• **QUOTED TEXT**:
PDA

View Full Version : Explain to me why websites crash



ExtraSlow
09-19-2016, 10:45 AM
OK, I'm sure this isn't rocket science, but it's been bugging me.

I've heard a lot of stories of website which get short-term surges in traffic, and that causes them to be down for a while.

I get that bandwidth, or server capacity, could be a limiting factor, but what ACTUALLY happens? Does it mean only a percentage of the people trying to visit the page get through, or is everyone just really slow, or is the whole thing down for a period?

Recently experienced this while trying to sign up for parent-teacher interviews though the CBE website. Surely they have a pretty good idea off how much traffic they can expect? After all, they know how many kids they teach, and how many teachers they employ.

No idea if they staggered the log-inn times for different schools. Seems like they probably should.

Since I now run two websites, I'd like to know if this is something I should be worrying about for the future. I'm hoping at some point I'll surpass my current average of about 100 visits a month . . . :whipped:

Anywhoooooo . . . .
talk to me like an idiot, how does this happen?

taemo
09-19-2016, 11:11 AM
eithere suddenly there's too many users trying to access your webserver or your server or network is not able to handle the amount of traffic
bL_YPUejMdw

codetrap
09-19-2016, 11:36 AM
.

-relk-
09-19-2016, 11:36 AM
The above video explains it well.

An easy analogy that works for me is to think of it like a 2 lane tunnel. It can easily handle 100 cars/hour, but throw 10000 cars from 10 lanes in a minute through, and traffic will climb to a standstill. Stop the influx of cars and reset everything, and traffic is running smoothly again.

revelations
09-19-2016, 11:41 AM
Im sure website dev guys could list a dozen reasons why a website crashes (refuses to load).

DDOS is just one.

rage2
09-19-2016, 11:49 AM
Originally posted by codetrap
Incompetent admins.
It's not that simple. You can throw as much hardware at it and it could still fail due to limitations in what's delivering the web pages. It's an easy solution for a static website, but when you start getting into dynamically generated content where there's components involved for session data management, or database backends for generating said dynamic content, it gets much more complicated. Every single component needs to be able to scale up quickly to not become a bottleneck, and the code + services needs to be able to work in that model efficiently.

Hardware scaling has historically been a problem on the IT side of things, trying to balance costs of running infrastructure that can handle the peaks, and what to do when you don't have enough hardware for an unpredicted spike. It's not like you can run to a corner store, buy some hardware and have it running in minutes to handle unanticipated loads. AWS has pretty much solved that problem though, but it's a bit of work to make it all work seamlessly.

G
09-19-2016, 12:16 PM
^what the Boss man said.

Amazon, Microsoft Azure and the likes will definitely help you scale more easily because they will take care of all the hardware issues if you use their PaaS.

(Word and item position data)

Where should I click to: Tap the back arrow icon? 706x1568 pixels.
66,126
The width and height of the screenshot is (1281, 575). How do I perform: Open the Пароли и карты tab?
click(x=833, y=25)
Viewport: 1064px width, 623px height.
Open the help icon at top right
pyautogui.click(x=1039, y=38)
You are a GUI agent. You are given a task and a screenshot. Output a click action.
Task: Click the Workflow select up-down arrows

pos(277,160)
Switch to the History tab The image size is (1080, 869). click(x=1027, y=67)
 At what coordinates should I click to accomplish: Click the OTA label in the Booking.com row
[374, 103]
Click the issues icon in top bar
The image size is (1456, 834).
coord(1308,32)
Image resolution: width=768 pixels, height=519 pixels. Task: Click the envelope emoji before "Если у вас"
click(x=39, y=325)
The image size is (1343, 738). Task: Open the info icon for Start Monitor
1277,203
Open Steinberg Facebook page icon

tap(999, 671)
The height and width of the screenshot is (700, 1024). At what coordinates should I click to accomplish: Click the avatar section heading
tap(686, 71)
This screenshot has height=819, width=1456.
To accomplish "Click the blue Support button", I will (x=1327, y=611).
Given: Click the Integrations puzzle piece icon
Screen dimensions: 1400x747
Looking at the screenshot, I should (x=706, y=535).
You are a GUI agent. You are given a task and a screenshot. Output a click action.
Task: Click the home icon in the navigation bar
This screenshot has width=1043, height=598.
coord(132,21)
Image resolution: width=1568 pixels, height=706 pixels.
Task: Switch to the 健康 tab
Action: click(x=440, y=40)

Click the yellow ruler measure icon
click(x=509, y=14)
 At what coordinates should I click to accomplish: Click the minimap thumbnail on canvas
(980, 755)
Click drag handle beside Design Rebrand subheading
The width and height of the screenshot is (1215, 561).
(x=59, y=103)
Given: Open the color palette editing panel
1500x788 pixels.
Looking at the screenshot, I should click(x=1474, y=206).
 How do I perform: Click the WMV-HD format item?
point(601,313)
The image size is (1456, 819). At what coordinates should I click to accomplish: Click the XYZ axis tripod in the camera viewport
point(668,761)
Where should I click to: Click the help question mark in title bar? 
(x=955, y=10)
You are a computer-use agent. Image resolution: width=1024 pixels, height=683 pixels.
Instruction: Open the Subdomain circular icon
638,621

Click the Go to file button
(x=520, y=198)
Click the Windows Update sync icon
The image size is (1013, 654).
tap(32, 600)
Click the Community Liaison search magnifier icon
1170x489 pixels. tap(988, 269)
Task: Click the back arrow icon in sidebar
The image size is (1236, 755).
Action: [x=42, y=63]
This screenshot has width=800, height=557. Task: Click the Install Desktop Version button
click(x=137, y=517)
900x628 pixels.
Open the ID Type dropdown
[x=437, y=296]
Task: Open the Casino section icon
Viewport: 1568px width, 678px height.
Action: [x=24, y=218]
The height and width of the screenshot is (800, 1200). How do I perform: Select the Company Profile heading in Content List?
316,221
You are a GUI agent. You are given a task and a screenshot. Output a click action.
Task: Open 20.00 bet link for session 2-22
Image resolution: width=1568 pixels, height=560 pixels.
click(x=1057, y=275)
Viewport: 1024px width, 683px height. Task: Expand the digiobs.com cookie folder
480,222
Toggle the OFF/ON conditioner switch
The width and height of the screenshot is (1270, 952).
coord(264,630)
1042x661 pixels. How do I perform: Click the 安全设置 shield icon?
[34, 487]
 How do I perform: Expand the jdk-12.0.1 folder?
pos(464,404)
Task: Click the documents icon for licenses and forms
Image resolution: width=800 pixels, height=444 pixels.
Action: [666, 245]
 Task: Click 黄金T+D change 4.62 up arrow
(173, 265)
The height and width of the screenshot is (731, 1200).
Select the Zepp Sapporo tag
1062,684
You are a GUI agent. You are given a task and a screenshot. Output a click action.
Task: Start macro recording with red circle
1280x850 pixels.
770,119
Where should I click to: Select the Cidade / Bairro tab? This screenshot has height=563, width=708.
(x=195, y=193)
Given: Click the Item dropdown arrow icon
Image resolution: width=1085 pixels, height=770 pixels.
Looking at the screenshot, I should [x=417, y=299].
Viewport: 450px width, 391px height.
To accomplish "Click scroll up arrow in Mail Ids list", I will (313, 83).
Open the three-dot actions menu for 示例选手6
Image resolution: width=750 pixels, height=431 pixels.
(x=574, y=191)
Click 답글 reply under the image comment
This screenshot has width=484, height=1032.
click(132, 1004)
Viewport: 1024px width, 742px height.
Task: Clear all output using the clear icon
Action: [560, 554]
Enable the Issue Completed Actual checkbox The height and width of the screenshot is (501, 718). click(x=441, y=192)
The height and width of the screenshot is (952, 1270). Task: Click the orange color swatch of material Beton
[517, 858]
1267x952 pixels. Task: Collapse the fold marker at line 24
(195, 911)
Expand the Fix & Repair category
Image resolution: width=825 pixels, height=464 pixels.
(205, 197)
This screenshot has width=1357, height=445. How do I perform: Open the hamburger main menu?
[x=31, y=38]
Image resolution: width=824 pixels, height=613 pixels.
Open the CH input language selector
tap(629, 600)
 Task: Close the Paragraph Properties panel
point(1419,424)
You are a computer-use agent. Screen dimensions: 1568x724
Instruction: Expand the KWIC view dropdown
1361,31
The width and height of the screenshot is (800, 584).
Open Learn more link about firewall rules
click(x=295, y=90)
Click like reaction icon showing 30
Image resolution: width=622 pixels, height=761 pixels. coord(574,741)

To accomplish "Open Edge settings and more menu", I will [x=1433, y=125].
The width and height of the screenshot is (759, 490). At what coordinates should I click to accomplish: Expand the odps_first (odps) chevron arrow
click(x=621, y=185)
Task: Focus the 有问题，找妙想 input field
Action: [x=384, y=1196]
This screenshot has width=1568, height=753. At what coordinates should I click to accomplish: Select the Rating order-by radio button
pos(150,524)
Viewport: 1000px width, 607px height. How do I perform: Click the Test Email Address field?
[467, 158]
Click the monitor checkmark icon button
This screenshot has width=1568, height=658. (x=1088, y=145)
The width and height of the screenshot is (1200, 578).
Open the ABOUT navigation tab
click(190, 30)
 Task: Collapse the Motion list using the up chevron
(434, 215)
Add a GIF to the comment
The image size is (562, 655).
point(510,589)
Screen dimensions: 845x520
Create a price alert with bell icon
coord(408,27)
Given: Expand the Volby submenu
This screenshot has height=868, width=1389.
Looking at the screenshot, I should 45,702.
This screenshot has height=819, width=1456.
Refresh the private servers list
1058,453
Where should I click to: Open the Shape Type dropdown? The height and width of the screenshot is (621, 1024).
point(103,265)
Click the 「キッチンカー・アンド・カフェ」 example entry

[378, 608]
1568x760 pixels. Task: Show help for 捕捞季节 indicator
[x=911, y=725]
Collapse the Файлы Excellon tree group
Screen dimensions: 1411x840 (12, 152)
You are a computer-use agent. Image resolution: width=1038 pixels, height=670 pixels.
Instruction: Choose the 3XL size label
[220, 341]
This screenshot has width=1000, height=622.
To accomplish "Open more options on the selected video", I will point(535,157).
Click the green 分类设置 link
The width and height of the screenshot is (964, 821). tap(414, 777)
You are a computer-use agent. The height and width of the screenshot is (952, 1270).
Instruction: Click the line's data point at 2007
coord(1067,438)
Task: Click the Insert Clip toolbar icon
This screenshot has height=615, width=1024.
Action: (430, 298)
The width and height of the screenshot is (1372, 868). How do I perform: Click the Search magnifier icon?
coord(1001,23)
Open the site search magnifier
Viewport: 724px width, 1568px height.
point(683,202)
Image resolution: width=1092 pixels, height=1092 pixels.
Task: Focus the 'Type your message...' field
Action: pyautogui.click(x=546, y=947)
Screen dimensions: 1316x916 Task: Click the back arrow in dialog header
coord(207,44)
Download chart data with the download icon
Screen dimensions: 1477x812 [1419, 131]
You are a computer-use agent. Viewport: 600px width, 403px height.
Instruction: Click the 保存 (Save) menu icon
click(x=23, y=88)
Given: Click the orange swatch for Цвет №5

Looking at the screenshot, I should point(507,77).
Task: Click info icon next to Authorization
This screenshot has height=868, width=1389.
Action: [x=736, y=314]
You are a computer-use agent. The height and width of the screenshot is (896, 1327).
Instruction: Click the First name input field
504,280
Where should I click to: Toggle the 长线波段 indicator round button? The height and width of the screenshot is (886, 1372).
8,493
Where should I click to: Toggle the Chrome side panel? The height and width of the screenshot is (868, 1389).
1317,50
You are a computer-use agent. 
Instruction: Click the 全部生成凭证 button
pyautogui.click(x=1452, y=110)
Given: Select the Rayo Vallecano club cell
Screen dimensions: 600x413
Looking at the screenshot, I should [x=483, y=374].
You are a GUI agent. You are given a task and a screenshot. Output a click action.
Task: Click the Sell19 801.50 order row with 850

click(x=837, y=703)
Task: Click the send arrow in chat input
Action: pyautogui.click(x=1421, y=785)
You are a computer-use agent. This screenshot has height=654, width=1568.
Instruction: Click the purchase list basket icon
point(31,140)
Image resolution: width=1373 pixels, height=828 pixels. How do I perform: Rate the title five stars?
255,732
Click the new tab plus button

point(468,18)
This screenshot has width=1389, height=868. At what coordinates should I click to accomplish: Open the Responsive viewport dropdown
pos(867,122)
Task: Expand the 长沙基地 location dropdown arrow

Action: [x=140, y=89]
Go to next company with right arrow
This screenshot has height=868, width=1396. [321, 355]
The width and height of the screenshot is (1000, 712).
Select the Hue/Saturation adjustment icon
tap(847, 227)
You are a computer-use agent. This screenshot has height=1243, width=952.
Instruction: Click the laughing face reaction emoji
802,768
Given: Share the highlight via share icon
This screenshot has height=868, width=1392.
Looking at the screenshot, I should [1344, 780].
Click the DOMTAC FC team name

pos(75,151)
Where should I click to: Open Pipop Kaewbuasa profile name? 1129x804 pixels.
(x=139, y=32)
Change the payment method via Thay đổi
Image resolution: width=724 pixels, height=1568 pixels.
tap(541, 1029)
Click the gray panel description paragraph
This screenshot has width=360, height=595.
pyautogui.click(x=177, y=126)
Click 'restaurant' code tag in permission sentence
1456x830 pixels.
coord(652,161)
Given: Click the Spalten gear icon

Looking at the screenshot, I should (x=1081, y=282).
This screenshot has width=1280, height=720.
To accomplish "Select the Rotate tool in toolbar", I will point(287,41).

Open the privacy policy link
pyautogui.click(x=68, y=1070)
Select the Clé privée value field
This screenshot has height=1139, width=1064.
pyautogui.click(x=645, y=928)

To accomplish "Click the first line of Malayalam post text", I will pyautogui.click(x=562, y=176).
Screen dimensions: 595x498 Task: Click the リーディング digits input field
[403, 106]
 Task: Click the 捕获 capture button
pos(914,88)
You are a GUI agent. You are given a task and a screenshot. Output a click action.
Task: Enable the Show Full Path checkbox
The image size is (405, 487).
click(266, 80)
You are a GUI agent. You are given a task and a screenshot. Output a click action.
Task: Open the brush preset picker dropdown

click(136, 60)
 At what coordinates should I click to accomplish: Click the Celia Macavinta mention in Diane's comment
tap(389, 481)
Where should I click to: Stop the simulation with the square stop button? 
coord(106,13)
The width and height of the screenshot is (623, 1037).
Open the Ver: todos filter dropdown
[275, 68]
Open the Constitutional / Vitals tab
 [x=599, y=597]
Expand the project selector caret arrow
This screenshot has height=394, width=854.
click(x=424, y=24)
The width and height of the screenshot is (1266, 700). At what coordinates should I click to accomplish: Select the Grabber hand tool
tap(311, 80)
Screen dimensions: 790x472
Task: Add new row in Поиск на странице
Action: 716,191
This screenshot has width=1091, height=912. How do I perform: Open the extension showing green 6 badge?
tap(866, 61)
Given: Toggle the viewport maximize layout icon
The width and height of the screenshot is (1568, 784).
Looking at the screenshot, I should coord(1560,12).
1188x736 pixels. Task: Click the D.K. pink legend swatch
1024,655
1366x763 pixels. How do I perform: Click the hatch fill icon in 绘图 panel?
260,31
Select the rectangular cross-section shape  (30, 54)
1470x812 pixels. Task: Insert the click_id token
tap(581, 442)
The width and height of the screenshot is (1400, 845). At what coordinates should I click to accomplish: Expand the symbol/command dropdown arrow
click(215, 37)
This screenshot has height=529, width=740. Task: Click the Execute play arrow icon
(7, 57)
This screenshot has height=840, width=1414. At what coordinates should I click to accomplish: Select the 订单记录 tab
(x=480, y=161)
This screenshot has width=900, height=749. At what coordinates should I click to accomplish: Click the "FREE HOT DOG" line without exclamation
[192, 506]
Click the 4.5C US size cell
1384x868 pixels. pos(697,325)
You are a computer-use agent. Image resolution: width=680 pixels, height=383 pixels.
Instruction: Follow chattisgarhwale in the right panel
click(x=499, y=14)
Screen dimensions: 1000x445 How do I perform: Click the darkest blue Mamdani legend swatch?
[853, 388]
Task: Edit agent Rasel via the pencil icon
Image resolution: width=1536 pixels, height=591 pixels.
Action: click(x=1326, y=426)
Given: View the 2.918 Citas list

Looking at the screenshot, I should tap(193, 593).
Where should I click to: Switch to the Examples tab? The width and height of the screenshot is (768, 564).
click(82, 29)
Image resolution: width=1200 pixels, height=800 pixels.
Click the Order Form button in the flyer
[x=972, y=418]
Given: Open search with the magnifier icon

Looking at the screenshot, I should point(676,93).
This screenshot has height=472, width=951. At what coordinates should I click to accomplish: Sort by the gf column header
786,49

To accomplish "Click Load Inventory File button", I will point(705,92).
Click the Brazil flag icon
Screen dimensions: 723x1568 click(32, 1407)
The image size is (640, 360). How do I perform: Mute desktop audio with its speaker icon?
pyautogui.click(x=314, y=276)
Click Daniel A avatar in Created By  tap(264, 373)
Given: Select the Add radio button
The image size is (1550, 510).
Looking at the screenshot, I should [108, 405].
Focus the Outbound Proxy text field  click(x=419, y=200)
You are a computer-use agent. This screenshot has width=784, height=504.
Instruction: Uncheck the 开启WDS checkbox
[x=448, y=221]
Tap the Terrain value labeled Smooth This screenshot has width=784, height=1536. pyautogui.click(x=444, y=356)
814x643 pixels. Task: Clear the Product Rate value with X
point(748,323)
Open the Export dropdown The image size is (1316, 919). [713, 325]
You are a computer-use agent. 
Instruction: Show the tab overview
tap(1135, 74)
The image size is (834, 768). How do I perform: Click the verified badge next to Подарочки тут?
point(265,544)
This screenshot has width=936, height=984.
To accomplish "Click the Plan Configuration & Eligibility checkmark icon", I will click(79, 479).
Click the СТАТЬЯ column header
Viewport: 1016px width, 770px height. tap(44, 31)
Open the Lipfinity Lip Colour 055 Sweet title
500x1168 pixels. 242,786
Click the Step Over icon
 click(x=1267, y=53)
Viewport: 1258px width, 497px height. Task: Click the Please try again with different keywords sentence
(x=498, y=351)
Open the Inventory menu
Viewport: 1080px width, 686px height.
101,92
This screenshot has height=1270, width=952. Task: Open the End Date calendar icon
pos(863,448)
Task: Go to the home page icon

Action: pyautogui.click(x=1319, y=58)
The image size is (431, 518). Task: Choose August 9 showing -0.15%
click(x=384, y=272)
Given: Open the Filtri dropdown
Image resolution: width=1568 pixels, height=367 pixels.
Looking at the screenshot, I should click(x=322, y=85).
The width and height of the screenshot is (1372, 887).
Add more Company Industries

• **COMPLETE THE FOLLOWING**:
(a) Echo the website crash thread word for word, starting with "I get that bandwidth, or" and going on through "does this happen?".
(b) Does each statement agree with the website crash thread? (i) One reply compares a website to a two-lane tunnel. (ii) The opening post gives a current average of about 1,000 visits a month. (iii) A reply claims that adding enough hardware will always keep a site from failing.
(c) In the website crash thread, what is said to have pretty much solved the problem of hardware scaling?
Rely only on the website crash thread for what comes next.

• **FINAL ANSWERS**:
(a)
I get that bandwidth, or server capacity, could be a limiting factor, but what ACTUALLY happens? Does it mean only a percentage of the people trying to visit the page get through, or is everyone just really slow, or is the whole thing down for a period?

Recently experienced this while trying to sign up for parent-teacher interviews though the CBE website. Surely they have a pretty good idea off how much traffic they can expect? After all, they know how many kids they teach, and how many teachers they employ.

No idea if they staggered the log-inn times for different schools. Seems like they probably should.

Since I now run two websites, I'd like to know if this is something I should be worrying about for the future. I'm hoping at some point I'll surpass my current average of about 100 visits a month . . . :whipped:

Anywhoooooo . . . .
talk to me like an idiot, how does this happen?

(b)
(i) Yes: "think of it like a 2 lane tunnel."
(ii) No: "my current average of about 100 visits a month."
(iii) No: "You can throw as much hardware at it and it could still fail due to limitations in what's delivering the web pages."

(c) AWS.